Microfluidics and organs-on-chips

The deciphering of complex patho-physiological processes, such as the triggering of multi-factorial diseases, relies on the possibility to perform accurate measurement in systems capturing essential features. In this context, we are developing methodologies to produce opto-fluidic systems, in which both physiological environment and stimuli can be mimicked, and in which efficient imaging methods can be implemented to quantify cell and/or tissue at different scales.

Probing cell behavior through microfluidics and imaging

Based on this approach, we probe the responses at the cell and molecular scale, i.e. single cell motility, ROS production, membrane receptor organization, to organized stimuli, such as chemotactic gradients or mechanical stress, in different contexts (kidney PECs, cervical tumoral cells,...). This contributes to the understanding of the regulation mechanisms of normal or pathological migration (Figure 1).

Figure 1. Top left. T-junction microsystems for the culture of kidney cells (Parietal Epithelial Cells: EPCs) under a controlled chemotatic gradient. Top right. Displacement of PECs along the PDGF gradient (orthogonal direction), revealing its chemoattractant effect and the role of the membrane organizing tetraspanin CD9. Bottom. Movie of motile PECs in a PDGF gradient (from left to right, real time=3 hours). Bottom left.

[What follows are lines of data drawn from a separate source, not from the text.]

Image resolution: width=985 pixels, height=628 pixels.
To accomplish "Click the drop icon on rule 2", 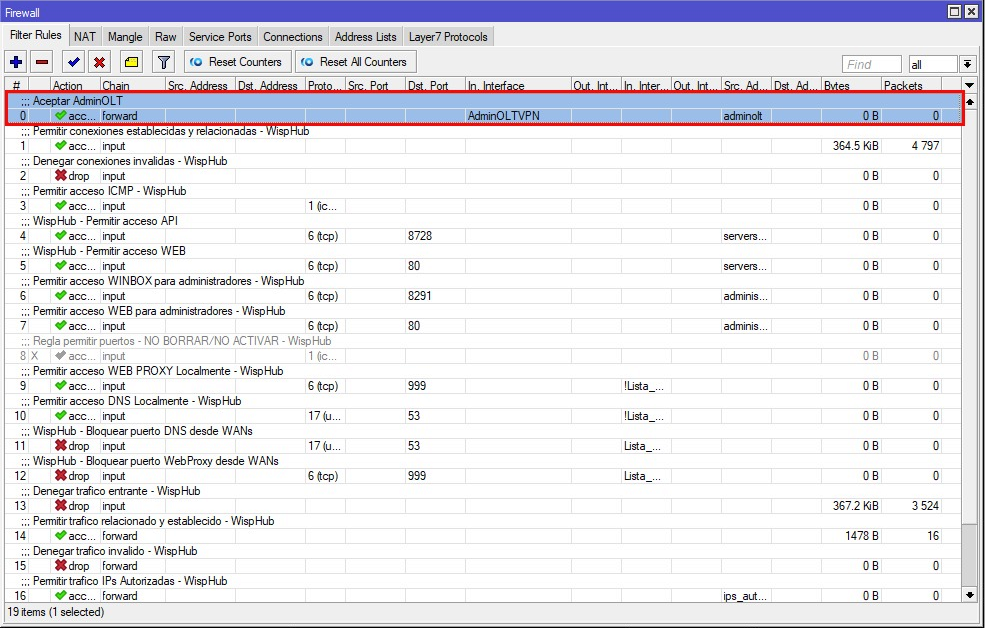I will (61, 176).
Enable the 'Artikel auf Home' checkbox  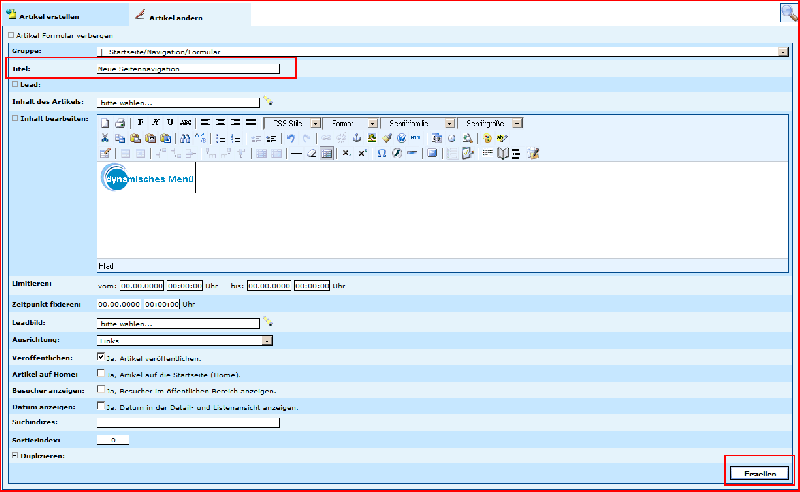101,373
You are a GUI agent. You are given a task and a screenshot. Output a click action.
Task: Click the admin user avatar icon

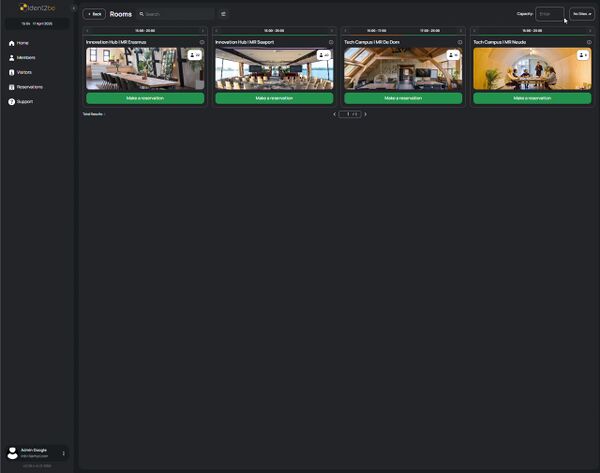click(x=12, y=453)

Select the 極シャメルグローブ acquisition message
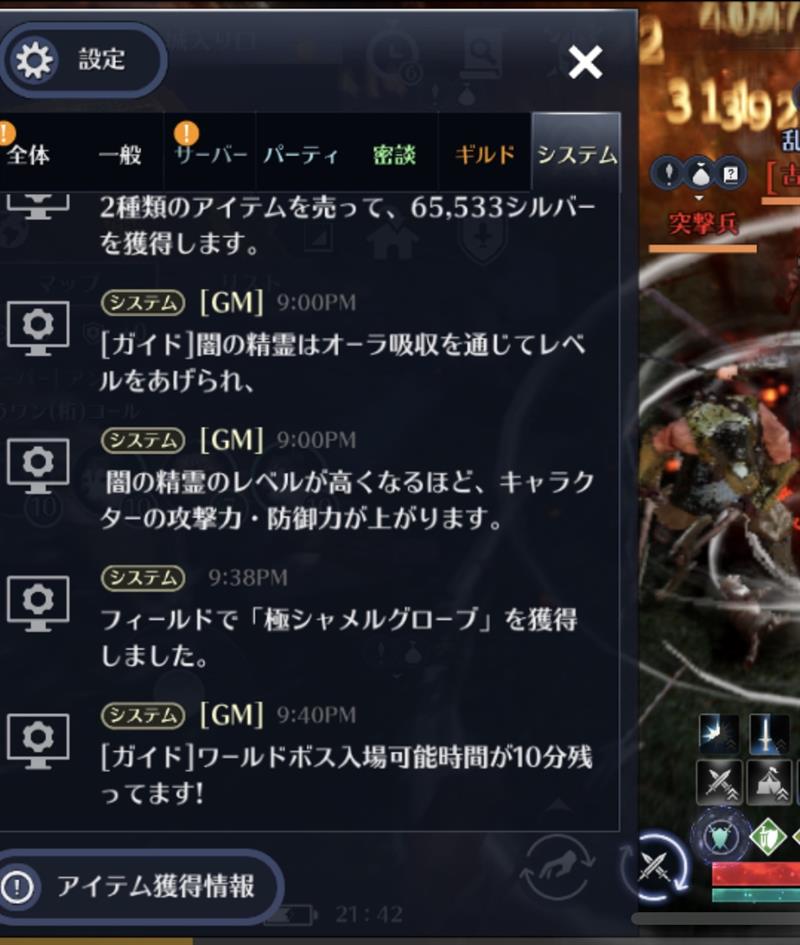[339, 618]
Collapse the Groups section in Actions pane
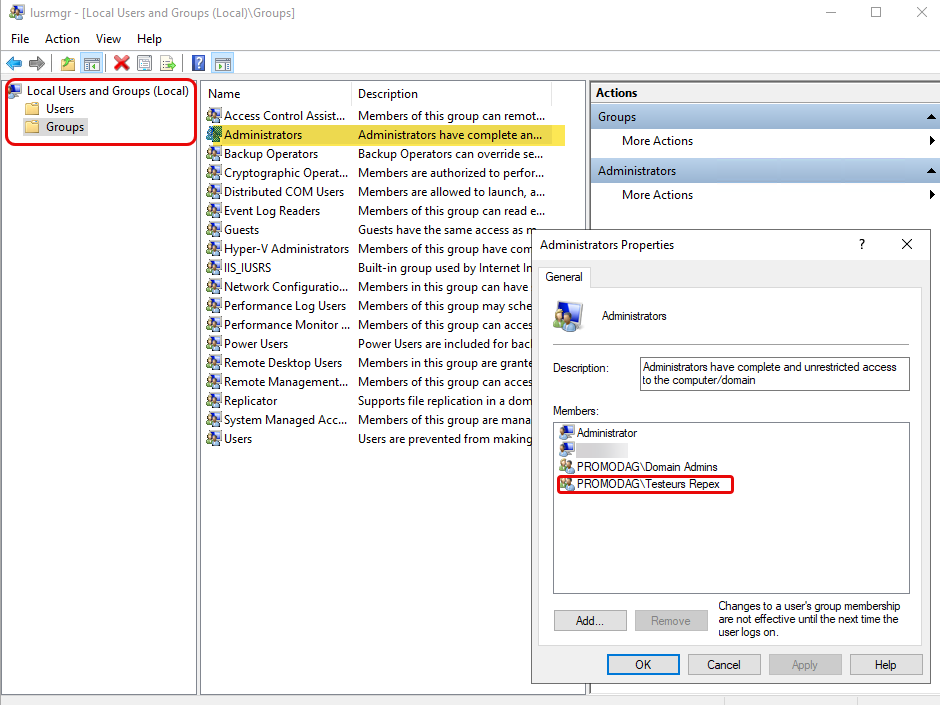This screenshot has width=940, height=705. [x=931, y=116]
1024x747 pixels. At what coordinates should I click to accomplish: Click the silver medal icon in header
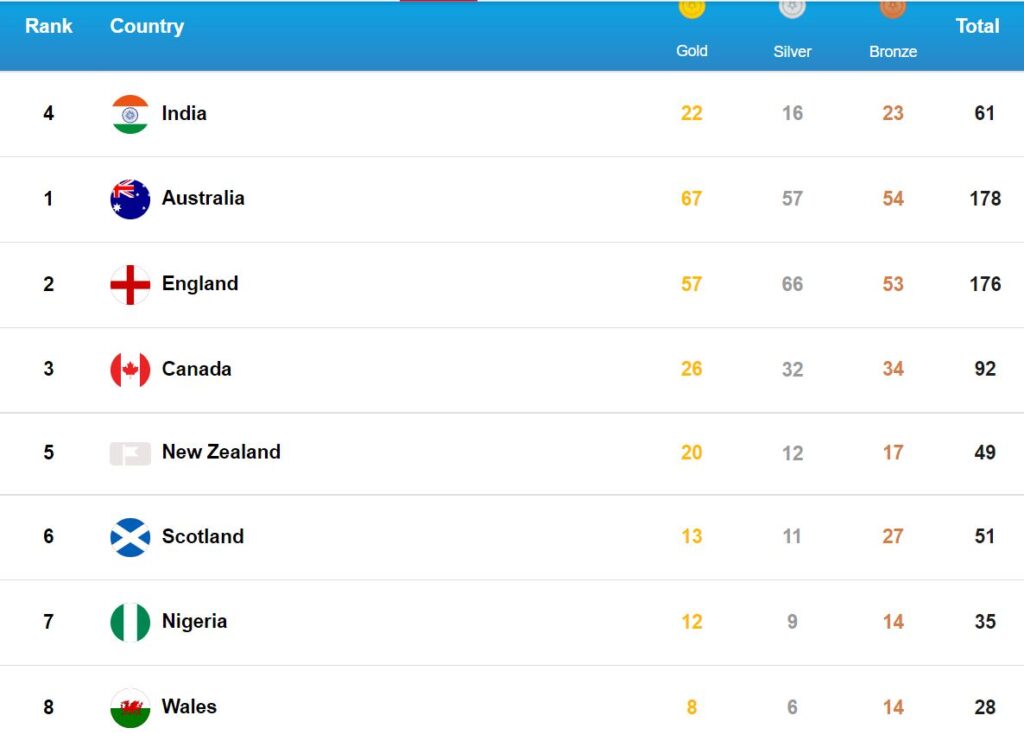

Image of single nanoparticles in HeLa cells (color-coded ROS concentration) in a PDGF gradient. Bottom right. ROS concentration profile in a PEC epithelium submitted to an EGF gradient

Imaging in organs-on-chips

The triggering and evolution of complex pathologies often involve the interplay of numerous events occurring at the molecular, cell and tissue scale. In this context, usual in vitro cell approaches may be insufficient to capture essential features of the biological system, while accurate quantitative measurement methods may be lacking in in vivo models. We are thus developing opto-fluidic devices, or imageable organs-on-chips, in which multi-cells systems mimick the organization and function of actual organs, while remaining accessible to sensitive imaging methods and controlled chemical or mechanical stimuli. We are notably using these methods for the realization of a functional glomerulus (the filtration unit of the kidney)-on-chip, in which features encountered in kidney pathologies, such as some glomerulonephrities, can be elicited, imaged and quantitatively characterized.

Top left. Principle of a 3-layer (PEC-podocyte-glomerular endothelial cells) glomerulus-on-chip. Top left. Confocal images (XZ and XY) of the glomerulus-on-chip with expression of specific markers for each cell type. Bottom. Transverse view of a glomerulus-on-chip submitted to an EGF stimulation revealing a partial urinary chamber invasion by PECs.

This approach combining biomimetic system design and quantitative imaging is the basis to further quantitative phenotypic screening of mulitple stimuli, in order to identify critical mechanism of pathological transitions and possible strategies of control.